修回日期: 2002-01-20
接受日期: 2002-02-07
在线出版日期: 2003-07-15
研究"参臼胶囊"(SJ)诱导人肝癌SMMC-7721细胞凋亡的作用.
采用HE染色、透射电镜观察、原位末端标记技术(TUNEL)等方法, 观察SJ作用于SMMC-7721细胞后细胞形态的改变.
HE染色及透射电镜分别从微观、超微观水平观测肿瘤细胞经SJ作用后的形态学变化: 细胞变圆、缩小, 折光性增强, 细胞破碎, 经HE染色后, 细胞核呈兰黑色, 胞质呈淡红色, 细胞出现凋亡改变, 单个散在分布, 表现为核染色质致密浓缩, 核碎裂或核染色质断裂, 形成大小不等的凋亡小体, 证实10 μg/mL SJ作用SMMC-7721 48 h后细胞出现典型的凋亡征象; TUNEL法检测到发生在各期的凋亡细胞.
SJ可诱导SMMC-7721细胞凋亡, 可望作为一种新的细胞凋亡诱导剂用于肝癌的治疗.
引文著录: 吴苏冬, 刘长利, 王慧川, 鲍德虎. 参臼胶囊诱导肝癌SMMC-7721细胞凋亡. 世界华人消化杂志 2003; 11(7): 908-911
Revised: January 20, 2002
Accepted: February 7, 2002
Published online: July 15, 2003
To study the apoptosis of human liver cancer cell line SMMC-7721 induced by Senjiu Capsule.

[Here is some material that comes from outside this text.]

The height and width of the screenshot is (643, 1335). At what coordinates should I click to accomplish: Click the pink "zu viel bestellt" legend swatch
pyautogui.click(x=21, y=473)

Apoptosis was detected by HE staining, electron microscopy(TEM) and TdT-mediated dUTP-biotin nick end labeling(TUNEL).
SJ significantly inhibited the growth of SMMC-7721 cells and the inhibitory effect was positively related to the concentration and exposure time to SJ. And SJ could induce extensive apoptosis of SMMC-7721 cells. After exposure with 10 μg/ml SJ for 48 h, the cells showed classical morphological and biochemistry features of apoptosis under light microscope and electron microscope. Apoptosis cells in different phases were observed by TUNEL.

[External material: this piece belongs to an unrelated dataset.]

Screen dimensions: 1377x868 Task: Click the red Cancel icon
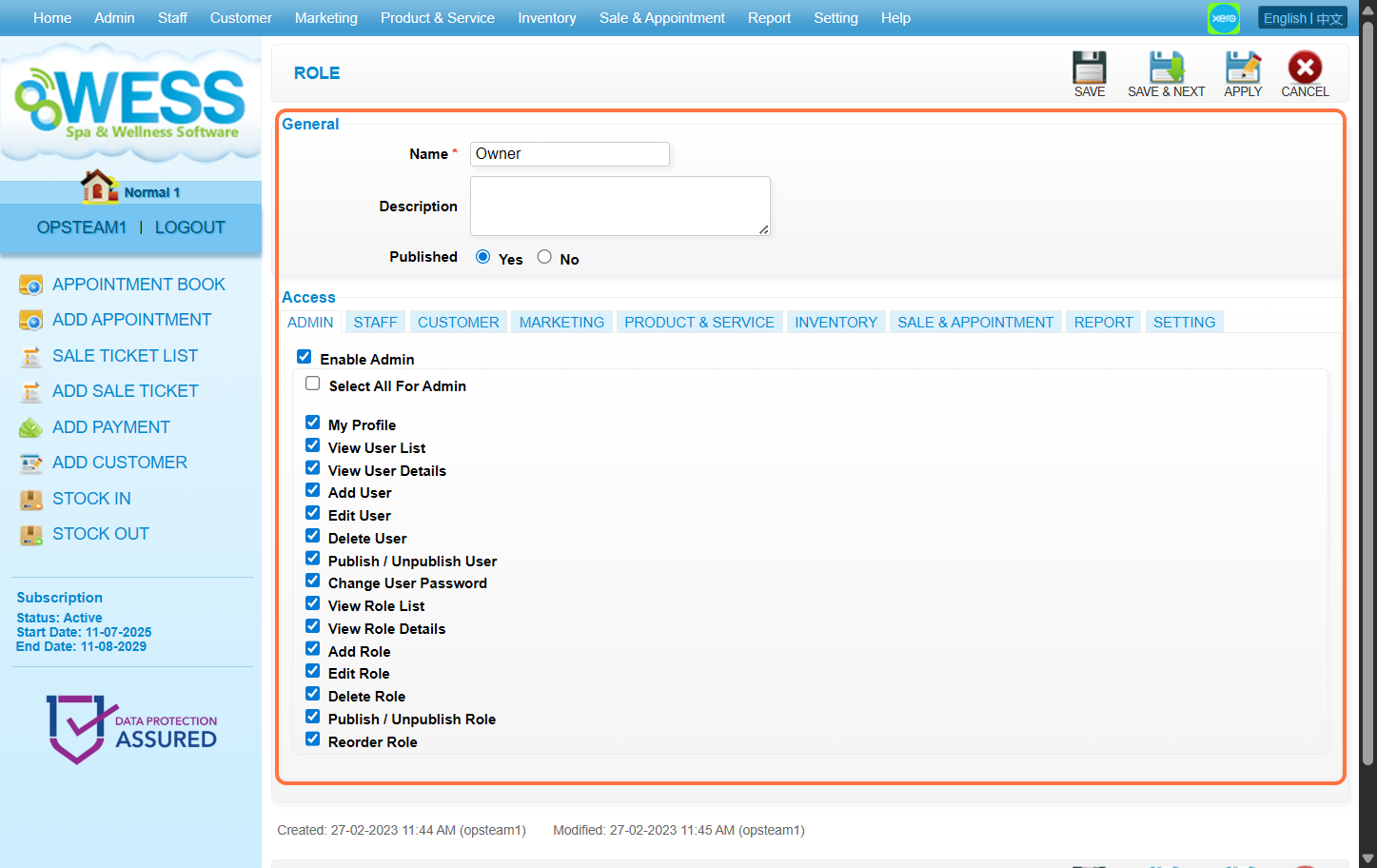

SJ significantly inhibited the growth of human cancer cells, but also induced extensive apoptosis. The apoptotic effect of SJ on tumor cells might play a key role in its anticancer activities. SJ could be used as a potential natural apoptosis-inducer in liver cancer therapy.

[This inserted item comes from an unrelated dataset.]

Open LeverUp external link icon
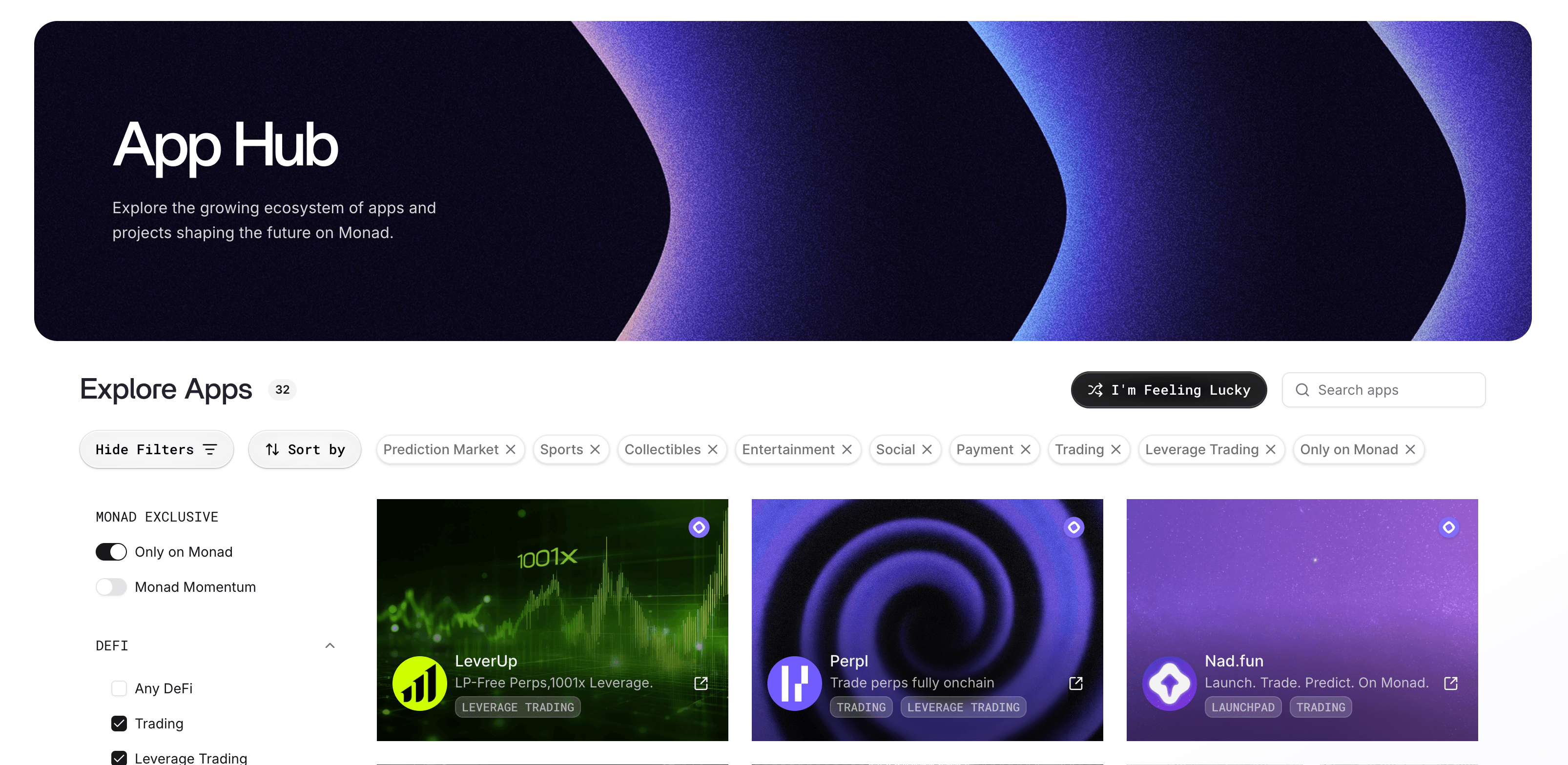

- Citation: Wu SD, Liu CL, Wang HC, Bao DH. Apoptosis of human liver cancer cell line SMMC-7721 induced by Senjiu capsule. Shijie Huaren Xiaohua Zazhi 2003; 11(7): 908-911
- URL: https://www.wjgnet.com/1009-3079/full/v11/i7/908.htm
- DOI: https://dx.doi.org/10.11569/wcjd.v11.i7.908
恶性肿瘤与细胞凋亡调节紊乱、细胞增生分化/死(凋)亡平衡失调等多种因素有关[1-4]. 细胞凋亡在肿瘤形成的不同阶段均具有十分重要的作用, 他可以在基因水平被多种生物和理化因素诱导而启动, 通过自主清除恶变的或者可能恶变的细胞而调控肿瘤的发生发展[5-11]. 近年来, 诱导肿瘤细胞凋亡已成为筛选抗癌药物的一个新的重要指标, 开发低毒并可诱导肿瘤细胞凋亡的新药及设计相应的新疗法已成为肿瘤化疗、放疗、生物治疗、基因治疗、诱导分化治疗研究的新领域. 中药复方参臼胶囊(SJ)在长期临床实践中收到了较为满意和可靠的疗效, 并获陕西省科委基金资助, 对其抗癌作用及其机制进行研究. 初期实验发现该方剂具有诱导肿瘤细胞凋亡的作用, 显示了该药广阔的应用前景与价值. 我们分别从细胞、亚细胞、分子水平研究了SJ诱导肝癌细胞凋亡的机制, 为该药的进一步开发和应用提供了必要的理论依据.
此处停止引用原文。